Fed minutes show confidence in 2020 interest rate path
Federal Reserve policymakers appeared more confident in their stance on interest rates at their last policy meeting, noting that risks to the global economy were easing and considering the possibility that the US labour market could get even better.
That optimism underscored the central bank’s intention to leave short-term interest rates at 1.5 to 1.75 per cent through the end of 2020.
According to the minutes of the Fed’s December meeting, released on Friday, “Participants remarked that there were some indications that further strengthening in overall labour market conditions was possible without creating undesirable pressure on resources.”
In other words, unemployment can remain low and wages can continue to rise without moving inflation higher. Unemployment in the US already sits at 3.5 per cent, a 50-year low. Wage growth, particularly for production-level workers, remains close to post-crisis highs, though still lower than in previous economic expansions.
Policymakers were particularly confident the labour force participation rate could continue to rise, according to the minutes.
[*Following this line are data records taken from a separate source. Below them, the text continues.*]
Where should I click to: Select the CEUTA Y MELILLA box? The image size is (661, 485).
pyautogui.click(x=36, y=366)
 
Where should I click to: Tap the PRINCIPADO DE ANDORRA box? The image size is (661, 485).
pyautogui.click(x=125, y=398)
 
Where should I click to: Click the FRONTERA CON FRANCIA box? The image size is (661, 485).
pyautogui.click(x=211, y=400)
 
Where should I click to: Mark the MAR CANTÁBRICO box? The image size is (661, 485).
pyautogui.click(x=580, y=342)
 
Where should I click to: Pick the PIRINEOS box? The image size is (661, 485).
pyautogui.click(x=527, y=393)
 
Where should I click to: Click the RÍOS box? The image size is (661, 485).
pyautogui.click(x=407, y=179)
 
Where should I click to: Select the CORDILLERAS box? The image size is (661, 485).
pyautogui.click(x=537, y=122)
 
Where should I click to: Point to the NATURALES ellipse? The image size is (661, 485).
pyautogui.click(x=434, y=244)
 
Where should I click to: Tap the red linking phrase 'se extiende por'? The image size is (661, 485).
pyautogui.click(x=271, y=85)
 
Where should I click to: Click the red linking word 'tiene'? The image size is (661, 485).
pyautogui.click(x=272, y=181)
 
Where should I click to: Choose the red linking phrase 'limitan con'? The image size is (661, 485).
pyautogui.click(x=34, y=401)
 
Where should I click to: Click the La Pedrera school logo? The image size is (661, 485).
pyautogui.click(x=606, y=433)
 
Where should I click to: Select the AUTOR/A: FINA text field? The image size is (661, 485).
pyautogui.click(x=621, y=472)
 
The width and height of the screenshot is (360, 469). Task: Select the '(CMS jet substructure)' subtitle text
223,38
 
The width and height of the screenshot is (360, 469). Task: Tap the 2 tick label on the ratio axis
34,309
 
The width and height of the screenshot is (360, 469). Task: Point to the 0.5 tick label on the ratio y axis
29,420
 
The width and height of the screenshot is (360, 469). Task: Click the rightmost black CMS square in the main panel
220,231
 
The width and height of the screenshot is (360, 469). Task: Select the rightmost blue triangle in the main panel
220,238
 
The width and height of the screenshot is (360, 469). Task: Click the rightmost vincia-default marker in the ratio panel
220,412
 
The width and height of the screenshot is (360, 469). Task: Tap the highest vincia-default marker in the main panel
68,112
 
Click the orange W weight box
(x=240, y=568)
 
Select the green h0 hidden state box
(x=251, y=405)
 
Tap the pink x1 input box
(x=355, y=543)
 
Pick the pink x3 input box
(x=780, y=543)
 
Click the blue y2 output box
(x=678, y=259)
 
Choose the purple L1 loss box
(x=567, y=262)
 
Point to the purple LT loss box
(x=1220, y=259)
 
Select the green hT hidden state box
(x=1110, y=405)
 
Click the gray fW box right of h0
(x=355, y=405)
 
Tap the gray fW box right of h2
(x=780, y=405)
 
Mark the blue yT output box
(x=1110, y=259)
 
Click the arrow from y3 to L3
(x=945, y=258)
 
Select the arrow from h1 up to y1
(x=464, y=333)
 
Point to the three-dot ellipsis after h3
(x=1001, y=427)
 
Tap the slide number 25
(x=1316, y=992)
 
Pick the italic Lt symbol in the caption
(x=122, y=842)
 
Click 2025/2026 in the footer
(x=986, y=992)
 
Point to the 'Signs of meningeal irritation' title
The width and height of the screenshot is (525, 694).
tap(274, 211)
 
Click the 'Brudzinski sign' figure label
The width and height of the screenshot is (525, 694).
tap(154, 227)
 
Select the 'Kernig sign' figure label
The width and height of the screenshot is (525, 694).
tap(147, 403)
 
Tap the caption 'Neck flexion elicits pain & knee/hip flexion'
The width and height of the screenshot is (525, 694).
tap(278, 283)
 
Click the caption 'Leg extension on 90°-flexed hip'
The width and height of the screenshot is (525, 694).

Participation, a measure of worker confidence that there are good jobs to be found, has by some measures only recently recovered from its post-crisis lows.
In its statement and economic projections after its December meeting, the Fed capped a year-long shift in policy — it spent 2019 lowering its main policy rate by a cumulative 75 basis points — suggesting it was prepared to hold rates low until the US economy generates more inflation.
The minutes gave little reason to believe policymakers were hesitant about their decision.
“The Fed is really balanced in terms of their assessment of the strength of the economy and their approach,” Michael Arone, chief investment strategist at State Street Global Advisors, said. “They are quite comfortable with the current approach to monetary policy and they are quite unified.”
Looking abroad, the source of much of the central bank’s concern during 2019, participants at the Fed meeting noted that “tentative signs that trade tensions with China were easing, and the probability of a no-deal Brexit was judged to have lessened further.”
“In addition, there were indications that the prospects for global economic growth may be stabilising. A number of participants observed that the domestic economy was showing resilience in the face of headwinds from global developments.”
Treasuries were little changed following the release of the minutes. During the day, the yield on the 10-year Treasury fell 9 basis points to 1.79 per cent, while the yield on the more policy-sensitive two-year note lost 4bp to 1.53 per cent.
US equities failed to trim earlier losses, and the S&P 500 closed 0.7 per cent lower.
Traders are still pricing in at least one quarter-point reduction in the Fed’s benchmark policy rate by December.
John Herrmann, director of interest rate strategy at MUFG Securities, said the US economy was still not ready to withstand tighter monetary policy. “We are hoping they don’t throw a monkey wrench into the engine . . . by suddenly shifting the tone and the language to rate hikes,” he said. “That would be a big mistake.”
During the December meeting, Fed officials also discussed additional measures to address strains that have cropped up in short-term funding markets since September, when the cost of borrowing cash overnight spiked to 10 per cent.
Over the past three months, the New York Fed has injected billions of dollars into the repo market, where investors exchange high-quality collateral like Treasuries for cash. The Fed has also been buying Treasury bills, which have a maturity of one-year or less, at a pace of $60bn per month, in order to boost banks’ reserves.
While the recent operations have kept a lid on short-term borrowing costs, the minutes showed the central bank is open to other strategies to address the problem. Fed officials discussed the possibility of buying other short-term securities beyond Treasury bills if needed, as well as the prospect for reducing the daily operations in the repo market sometime after the April tax season.
“They provided the needed liquidity to calm the repo market during a time for stress, but it was somewhat of a blunt-force instrument,” said Mr Arone. “I think they are looking for better ways to anticipate those risks and better ways to more quietly influence the market.”